As our supplier, you provide us with valuable resources and support and are a great asset to our company. We believe this is an exciting time for Thermage, and this proposed transaction provides the opportunity to enhance our product portfolio, distribution channels and relationships with customers. Wed like to thank you for the important role youve played in helping us reach this milestone and look forward to your continued participation in our growth and progress. If you have any questions, please do not hesitate to contact your representative here at Thermage. Thank you for your continued support and we look forward to updating you as we integrate the two companies.
Sincerely,
Clint Carnell
Chief Operating Officer
Safe Harbor
This communication contains forward-looking statements within the meaning of the U.S. Private Securities Litigation Reform Act of 1995, including statements regarding potential transaction timing, projected financial results, and anticipated cost savings, synergies and other opportunities. Forward-looking statements are based on managements current, preliminary expectations and are subject to risks and uncertainties, which may cause actual results to differ materially from the statements contained herein, including the risks that the transaction is delayed or ultimately not consummated, and that the anticipated financial and operating benefits of the transaction are not realized, among other risks.
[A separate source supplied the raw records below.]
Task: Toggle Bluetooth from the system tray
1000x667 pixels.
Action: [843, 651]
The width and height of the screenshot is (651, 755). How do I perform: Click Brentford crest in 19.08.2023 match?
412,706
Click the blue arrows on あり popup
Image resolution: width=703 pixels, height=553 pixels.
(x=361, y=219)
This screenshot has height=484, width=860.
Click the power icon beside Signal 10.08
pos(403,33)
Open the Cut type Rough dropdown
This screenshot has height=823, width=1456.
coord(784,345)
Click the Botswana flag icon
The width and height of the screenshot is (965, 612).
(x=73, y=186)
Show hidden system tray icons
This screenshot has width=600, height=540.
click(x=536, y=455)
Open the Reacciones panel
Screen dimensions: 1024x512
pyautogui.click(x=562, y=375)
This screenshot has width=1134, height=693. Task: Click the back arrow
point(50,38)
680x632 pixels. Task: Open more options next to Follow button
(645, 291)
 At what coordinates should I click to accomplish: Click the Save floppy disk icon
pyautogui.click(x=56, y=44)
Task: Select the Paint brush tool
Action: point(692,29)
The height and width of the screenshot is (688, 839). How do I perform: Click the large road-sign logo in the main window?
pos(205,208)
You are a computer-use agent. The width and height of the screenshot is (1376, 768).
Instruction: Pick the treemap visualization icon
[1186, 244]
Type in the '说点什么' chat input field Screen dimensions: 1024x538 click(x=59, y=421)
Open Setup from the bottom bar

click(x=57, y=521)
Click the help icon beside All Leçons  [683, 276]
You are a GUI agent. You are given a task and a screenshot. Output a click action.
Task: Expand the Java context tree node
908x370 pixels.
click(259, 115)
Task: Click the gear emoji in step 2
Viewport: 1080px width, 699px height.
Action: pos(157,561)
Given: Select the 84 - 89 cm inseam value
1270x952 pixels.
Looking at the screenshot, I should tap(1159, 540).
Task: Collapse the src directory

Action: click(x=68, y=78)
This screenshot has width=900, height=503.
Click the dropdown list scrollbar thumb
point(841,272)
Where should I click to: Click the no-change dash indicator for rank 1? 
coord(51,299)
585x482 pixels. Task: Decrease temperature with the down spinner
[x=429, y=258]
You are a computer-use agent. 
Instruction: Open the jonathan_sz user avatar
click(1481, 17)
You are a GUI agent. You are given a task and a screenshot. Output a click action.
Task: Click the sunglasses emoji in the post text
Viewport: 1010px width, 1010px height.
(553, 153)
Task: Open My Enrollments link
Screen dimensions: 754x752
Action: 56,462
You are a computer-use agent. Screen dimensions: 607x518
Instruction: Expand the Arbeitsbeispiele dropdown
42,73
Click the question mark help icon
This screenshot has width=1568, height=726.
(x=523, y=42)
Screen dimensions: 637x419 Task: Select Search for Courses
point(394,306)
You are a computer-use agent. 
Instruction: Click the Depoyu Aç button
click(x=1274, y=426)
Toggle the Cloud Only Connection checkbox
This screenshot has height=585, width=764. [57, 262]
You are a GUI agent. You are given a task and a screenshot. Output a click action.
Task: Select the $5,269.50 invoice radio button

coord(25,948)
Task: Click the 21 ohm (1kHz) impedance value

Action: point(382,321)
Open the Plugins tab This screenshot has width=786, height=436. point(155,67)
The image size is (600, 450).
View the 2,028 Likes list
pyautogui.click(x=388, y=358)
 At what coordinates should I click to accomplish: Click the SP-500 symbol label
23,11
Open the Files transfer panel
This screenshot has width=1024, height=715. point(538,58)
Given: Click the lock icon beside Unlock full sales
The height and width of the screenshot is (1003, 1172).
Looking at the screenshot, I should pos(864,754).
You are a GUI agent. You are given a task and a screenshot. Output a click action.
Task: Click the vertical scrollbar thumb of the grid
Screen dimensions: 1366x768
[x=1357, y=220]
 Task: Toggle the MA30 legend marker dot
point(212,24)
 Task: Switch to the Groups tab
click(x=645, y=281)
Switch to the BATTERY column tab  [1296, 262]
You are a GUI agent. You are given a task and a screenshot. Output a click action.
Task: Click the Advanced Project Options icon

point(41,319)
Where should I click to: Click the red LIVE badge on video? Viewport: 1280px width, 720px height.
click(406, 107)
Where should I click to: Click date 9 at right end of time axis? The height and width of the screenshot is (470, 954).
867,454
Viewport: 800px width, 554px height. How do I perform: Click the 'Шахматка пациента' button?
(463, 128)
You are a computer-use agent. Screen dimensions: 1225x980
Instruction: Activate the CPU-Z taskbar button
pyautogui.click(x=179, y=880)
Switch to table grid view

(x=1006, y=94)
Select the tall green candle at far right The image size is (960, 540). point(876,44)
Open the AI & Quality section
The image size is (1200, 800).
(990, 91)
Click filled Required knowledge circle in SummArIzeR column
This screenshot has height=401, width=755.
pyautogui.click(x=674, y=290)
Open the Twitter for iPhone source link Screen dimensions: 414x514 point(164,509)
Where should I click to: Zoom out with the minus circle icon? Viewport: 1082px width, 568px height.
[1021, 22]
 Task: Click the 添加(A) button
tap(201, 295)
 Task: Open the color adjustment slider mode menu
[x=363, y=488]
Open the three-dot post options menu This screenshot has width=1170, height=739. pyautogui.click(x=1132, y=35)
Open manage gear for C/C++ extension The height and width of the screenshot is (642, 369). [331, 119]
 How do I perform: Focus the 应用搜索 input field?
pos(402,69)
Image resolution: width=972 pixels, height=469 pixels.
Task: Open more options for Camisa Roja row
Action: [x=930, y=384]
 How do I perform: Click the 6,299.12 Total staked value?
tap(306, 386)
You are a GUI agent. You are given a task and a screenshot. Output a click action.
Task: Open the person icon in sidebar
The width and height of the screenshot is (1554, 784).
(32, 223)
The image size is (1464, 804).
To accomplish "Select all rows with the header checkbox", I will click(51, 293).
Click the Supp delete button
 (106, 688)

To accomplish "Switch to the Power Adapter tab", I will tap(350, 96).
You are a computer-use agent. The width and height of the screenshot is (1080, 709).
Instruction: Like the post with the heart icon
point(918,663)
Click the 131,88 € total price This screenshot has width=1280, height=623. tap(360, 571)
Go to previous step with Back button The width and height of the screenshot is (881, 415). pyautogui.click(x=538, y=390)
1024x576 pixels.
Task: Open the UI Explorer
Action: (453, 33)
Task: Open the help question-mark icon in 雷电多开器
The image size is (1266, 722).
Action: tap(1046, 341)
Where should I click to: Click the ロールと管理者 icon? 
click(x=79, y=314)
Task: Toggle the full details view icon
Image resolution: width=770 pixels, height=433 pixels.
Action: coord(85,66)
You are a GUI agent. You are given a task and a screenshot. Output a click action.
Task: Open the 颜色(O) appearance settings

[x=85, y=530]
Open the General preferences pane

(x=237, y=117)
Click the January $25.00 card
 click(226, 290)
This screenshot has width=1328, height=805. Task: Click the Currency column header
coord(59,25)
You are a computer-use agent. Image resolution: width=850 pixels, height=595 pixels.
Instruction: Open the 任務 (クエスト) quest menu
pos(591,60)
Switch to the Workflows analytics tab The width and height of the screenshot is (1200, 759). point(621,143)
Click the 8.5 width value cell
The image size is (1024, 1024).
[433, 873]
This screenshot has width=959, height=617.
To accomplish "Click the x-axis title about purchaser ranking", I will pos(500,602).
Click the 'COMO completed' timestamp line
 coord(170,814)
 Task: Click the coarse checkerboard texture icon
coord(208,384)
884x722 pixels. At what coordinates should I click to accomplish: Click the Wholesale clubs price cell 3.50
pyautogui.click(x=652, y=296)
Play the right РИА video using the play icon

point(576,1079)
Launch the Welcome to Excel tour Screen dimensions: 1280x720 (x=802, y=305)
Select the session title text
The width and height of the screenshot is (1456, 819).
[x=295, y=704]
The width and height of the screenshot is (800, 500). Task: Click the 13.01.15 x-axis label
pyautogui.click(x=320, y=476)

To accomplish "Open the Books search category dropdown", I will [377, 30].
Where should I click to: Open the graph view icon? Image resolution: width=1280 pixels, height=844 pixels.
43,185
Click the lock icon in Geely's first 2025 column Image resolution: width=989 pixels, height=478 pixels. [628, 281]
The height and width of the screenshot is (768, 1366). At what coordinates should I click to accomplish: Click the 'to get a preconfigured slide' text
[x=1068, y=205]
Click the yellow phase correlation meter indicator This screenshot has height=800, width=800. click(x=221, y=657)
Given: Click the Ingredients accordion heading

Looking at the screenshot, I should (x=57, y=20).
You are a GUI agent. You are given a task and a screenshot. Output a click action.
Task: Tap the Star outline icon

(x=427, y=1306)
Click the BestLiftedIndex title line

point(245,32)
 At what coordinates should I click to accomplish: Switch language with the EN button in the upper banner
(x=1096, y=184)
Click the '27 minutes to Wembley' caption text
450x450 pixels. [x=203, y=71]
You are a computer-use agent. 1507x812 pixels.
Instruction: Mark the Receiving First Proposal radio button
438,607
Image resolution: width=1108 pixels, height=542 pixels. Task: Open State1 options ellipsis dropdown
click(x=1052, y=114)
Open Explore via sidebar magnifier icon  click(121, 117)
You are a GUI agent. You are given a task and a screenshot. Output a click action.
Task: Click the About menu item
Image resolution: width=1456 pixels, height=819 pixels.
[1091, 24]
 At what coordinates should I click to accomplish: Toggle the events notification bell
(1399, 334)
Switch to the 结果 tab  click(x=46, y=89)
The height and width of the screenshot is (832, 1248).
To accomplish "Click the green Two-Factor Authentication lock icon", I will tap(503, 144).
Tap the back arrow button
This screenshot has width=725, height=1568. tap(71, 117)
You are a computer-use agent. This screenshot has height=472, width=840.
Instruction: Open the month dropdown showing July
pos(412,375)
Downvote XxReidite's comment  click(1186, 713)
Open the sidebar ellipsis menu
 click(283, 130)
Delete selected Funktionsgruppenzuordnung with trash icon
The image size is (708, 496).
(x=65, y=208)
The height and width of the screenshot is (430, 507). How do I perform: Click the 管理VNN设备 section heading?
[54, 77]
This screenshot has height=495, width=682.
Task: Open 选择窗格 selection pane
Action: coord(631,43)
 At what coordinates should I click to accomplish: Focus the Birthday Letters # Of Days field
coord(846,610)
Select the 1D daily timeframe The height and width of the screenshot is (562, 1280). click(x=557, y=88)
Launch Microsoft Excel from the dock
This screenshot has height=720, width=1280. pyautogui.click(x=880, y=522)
Further information on potential risk factors that could affect Thermages business are detailed in the Companys Form 10-Q for the quarter ended March 31, 2008, and additional risk factors relating to the proposed transaction discussed in this communication will be presented in future public filings. Undue reliance should not be placed on forward-looking statements, which speak only as of the date they are made. Thermage undertakes no obligation to update publicly any forward-looking statements to reflect new information, events or circumstances after the date they were made, or to reflect the occurrence of unanticipated events.
Additional Information and Where You Can Find It
This communication may be deemed to be solicitation material in respect of the proposed transaction between Thermage and Reliant. In connection with the transaction, Thermage will file a registration statement on Form S-4 with the SEC containing a proxy statement/prospectus/information statement. The proxy statement/prospectus/information statement will be mailed to the stockholders of Thermage and Reliant. Investors and security holders of Thermage and Reliant are urged to read the proxy statement/prospectus/information statement when it becomes available because it will contain important information about Thermage, Reliant and the proposed transaction. The proxy statement/prospectus/information statement (when it becomes available), and any other documents filed by Thermage with the SEC, may be obtained free of charge at the SECs web site at www.sec.gov. In addition, investors and security holders may obtain free copies of the documents filed with the SEC by Thermage by contacting Thermage Investor Relations by e-mail at IR@thermage.com or by telephone at (510) 259-7117. Investors and security holders are urged to read the proxy statement/prospectus/information statement and the other relevant materials when they become available before making any voting or investment decision with respect to the proposed transaction.
Thermage and its respective directors and executive officers may be deemed to be participants in the solicitation of proxies from its stockholders in favor of the proposed transaction. Information about the directors and executive officers of Thermage and their respective interests in the proposed transaction will be available in the proxy statement/prospectus/information statement.